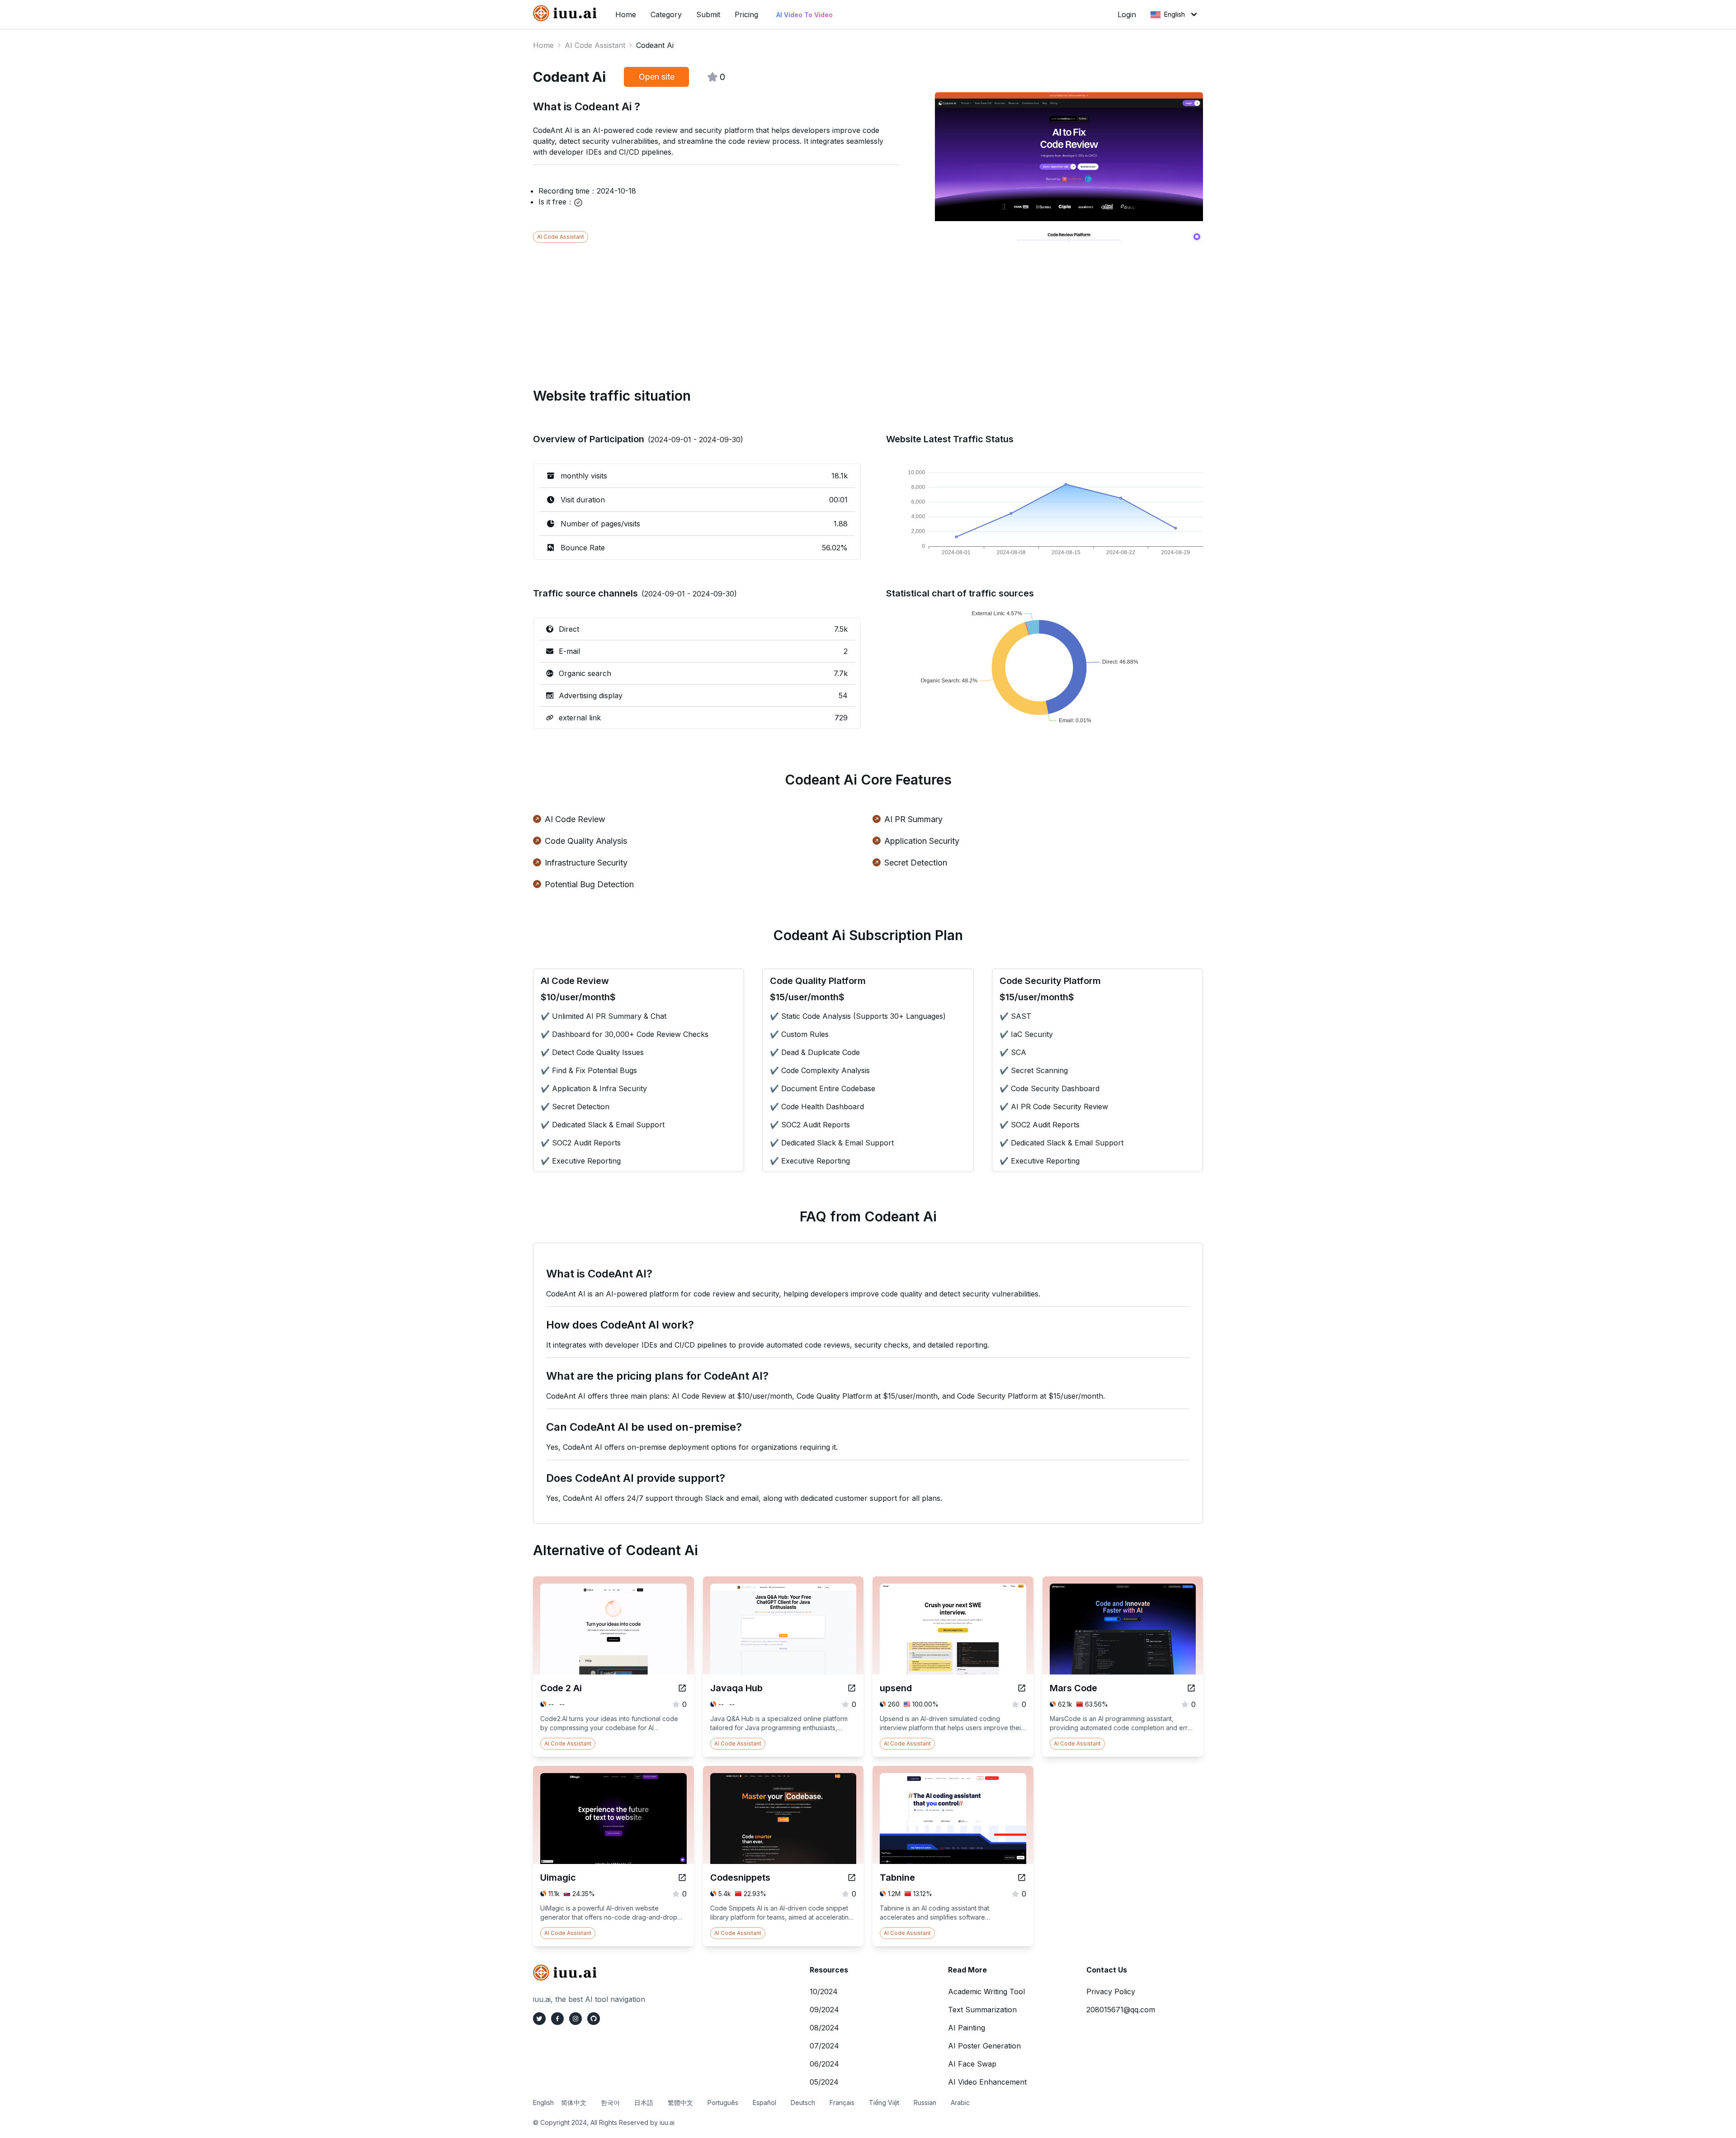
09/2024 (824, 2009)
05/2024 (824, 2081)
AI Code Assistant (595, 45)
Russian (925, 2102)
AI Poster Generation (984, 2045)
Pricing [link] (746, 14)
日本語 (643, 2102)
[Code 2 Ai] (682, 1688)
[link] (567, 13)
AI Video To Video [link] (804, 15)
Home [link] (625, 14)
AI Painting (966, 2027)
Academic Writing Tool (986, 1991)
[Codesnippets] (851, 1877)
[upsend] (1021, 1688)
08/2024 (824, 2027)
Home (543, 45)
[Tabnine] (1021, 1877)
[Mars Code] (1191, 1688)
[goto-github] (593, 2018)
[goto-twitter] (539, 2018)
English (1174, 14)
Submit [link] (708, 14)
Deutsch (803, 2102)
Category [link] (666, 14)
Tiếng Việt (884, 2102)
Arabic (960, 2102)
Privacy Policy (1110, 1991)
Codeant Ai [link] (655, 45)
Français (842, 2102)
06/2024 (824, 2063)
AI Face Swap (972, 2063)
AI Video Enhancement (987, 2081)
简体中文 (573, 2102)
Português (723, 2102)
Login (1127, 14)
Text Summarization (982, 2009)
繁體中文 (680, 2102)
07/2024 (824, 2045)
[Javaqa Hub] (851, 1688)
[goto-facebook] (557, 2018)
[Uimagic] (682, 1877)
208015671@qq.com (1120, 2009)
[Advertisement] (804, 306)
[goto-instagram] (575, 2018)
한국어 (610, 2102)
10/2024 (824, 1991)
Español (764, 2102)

^^^^

Work task |
Every line above that holds the string "Video" should be copied out.

Exercise response |
AI Video To Video [link] (804, 15)
AI Video Enhancement (987, 2081)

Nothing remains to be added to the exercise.